ASSIGNMENT. Going through the data below, copy out each line where the word "computer" shows up.

EXERCISE INPUT.
§ §

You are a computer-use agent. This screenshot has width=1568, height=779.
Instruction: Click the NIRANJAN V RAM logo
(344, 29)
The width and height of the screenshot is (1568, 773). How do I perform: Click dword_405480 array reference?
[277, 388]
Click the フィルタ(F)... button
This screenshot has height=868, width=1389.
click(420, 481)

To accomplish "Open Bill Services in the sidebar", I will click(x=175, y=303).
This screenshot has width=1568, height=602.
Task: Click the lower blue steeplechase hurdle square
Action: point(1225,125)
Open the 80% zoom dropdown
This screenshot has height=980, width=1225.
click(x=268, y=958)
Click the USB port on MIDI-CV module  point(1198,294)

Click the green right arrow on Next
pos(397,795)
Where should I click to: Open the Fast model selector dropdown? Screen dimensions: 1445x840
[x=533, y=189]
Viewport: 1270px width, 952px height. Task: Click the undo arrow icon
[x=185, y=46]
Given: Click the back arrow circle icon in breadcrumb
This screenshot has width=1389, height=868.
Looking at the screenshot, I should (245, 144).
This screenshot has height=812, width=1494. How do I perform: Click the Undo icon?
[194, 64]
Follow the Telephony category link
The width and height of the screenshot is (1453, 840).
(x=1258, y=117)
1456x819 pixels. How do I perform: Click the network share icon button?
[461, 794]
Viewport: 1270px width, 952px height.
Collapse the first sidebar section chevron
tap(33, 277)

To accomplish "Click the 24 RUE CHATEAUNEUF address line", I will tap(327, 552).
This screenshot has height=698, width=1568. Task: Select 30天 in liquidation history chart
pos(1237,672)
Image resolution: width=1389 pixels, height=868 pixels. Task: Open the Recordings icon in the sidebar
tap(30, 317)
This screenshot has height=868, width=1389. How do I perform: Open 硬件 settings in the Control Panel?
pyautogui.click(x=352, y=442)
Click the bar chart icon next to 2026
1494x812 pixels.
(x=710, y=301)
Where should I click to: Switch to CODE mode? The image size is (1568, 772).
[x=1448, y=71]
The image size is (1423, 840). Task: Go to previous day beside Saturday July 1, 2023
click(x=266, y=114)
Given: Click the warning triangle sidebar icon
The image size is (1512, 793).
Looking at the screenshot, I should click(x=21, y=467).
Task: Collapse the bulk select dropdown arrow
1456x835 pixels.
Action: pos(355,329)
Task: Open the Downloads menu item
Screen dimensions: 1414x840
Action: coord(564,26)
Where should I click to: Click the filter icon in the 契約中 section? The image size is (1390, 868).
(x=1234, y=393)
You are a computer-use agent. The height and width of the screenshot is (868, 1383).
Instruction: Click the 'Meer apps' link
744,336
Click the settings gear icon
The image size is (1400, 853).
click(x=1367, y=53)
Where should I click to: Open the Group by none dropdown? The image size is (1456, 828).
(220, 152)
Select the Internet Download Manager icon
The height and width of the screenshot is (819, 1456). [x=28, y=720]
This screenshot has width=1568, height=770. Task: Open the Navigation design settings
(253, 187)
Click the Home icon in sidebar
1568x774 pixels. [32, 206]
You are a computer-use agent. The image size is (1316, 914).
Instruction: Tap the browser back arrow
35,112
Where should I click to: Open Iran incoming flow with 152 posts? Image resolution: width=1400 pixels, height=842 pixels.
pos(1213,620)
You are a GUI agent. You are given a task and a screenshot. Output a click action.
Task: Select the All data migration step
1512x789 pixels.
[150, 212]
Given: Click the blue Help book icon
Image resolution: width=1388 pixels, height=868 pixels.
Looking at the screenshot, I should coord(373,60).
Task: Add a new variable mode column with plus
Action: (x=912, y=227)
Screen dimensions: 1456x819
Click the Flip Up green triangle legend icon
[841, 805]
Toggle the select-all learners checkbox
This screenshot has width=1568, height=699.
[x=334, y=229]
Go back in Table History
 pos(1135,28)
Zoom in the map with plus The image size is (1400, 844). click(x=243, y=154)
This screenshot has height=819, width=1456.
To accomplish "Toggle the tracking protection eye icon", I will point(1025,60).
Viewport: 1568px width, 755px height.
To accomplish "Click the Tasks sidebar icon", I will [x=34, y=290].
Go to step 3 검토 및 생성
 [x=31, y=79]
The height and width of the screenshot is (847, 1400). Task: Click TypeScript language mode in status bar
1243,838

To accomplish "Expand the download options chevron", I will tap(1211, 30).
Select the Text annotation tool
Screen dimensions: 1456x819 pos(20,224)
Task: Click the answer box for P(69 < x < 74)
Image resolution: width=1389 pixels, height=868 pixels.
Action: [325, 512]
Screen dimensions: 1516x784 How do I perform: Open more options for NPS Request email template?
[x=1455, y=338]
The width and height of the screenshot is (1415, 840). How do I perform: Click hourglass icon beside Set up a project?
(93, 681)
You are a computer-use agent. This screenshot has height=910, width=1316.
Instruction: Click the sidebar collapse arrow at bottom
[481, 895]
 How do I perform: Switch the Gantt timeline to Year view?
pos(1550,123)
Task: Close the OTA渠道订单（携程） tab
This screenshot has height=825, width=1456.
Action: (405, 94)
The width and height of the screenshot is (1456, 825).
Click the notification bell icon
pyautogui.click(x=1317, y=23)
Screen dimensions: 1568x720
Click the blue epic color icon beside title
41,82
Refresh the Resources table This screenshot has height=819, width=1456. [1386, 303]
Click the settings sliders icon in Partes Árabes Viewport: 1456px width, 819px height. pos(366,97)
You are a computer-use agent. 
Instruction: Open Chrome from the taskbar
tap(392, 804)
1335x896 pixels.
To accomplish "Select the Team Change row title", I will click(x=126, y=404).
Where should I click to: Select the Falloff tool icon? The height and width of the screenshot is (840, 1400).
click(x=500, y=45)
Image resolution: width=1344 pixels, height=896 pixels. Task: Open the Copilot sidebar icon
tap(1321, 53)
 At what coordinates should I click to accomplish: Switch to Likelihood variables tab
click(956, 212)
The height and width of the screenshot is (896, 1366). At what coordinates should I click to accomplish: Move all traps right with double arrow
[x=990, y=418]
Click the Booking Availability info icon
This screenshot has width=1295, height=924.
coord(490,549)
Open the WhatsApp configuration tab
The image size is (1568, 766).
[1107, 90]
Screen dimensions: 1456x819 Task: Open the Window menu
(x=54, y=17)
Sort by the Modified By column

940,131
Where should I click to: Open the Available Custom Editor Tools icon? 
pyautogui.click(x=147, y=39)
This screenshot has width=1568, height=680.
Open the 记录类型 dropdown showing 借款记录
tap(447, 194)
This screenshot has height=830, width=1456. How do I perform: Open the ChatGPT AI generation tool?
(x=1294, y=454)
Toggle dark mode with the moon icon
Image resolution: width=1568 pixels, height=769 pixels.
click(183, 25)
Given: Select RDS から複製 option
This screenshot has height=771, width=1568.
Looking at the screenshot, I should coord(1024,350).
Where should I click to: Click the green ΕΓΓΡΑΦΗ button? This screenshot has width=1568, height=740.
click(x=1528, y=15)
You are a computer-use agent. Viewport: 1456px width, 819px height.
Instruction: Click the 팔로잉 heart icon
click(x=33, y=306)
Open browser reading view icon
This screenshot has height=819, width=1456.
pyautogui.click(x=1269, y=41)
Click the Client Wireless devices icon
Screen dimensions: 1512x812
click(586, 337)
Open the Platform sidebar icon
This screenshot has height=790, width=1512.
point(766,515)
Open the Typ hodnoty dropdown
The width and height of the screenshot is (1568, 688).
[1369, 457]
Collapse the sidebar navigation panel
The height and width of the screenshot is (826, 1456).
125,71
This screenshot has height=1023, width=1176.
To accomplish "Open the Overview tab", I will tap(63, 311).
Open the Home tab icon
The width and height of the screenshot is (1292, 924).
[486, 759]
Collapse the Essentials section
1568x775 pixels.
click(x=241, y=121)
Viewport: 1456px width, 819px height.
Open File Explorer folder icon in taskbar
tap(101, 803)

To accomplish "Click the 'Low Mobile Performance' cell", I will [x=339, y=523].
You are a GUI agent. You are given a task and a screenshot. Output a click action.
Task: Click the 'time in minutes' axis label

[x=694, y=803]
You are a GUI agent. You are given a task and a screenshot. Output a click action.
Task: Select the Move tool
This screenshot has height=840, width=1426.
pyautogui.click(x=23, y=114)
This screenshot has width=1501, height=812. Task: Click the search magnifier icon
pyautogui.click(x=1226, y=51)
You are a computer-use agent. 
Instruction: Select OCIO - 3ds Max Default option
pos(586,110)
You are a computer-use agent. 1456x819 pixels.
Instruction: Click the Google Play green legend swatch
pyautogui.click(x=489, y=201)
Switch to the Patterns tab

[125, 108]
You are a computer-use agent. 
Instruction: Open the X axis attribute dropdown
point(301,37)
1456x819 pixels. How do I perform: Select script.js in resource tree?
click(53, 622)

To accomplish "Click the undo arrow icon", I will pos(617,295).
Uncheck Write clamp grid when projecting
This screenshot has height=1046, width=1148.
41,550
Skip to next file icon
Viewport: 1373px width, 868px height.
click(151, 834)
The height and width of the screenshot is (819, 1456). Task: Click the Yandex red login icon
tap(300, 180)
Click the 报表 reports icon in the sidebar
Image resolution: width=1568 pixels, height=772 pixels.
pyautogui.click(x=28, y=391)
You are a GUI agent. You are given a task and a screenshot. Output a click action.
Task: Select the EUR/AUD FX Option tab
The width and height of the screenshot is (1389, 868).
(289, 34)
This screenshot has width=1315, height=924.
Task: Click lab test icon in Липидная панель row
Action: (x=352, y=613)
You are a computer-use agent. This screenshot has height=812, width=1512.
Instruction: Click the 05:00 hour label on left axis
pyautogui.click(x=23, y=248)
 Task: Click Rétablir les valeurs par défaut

§ §

ANSWER TO THE PROBLEM.
You are a computer-use agent. This screenshot has width=1568, height=779.
You are a computer-use agent. The height and width of the screenshot is (868, 1383).
You are a computer-use agent. The image size is (1316, 914).
You are a computer-use agent. This screenshot has height=910, width=1316.
You are a computer-use agent. 
You are a computer-use agent. Viewport: 1456px width, 819px height.
You are a computer-use agent. 
You are a computer-use agent. 1456x819 pixels.
You are a computer-use agent. 
You are a computer-use agent. This screenshot has height=812, width=1512.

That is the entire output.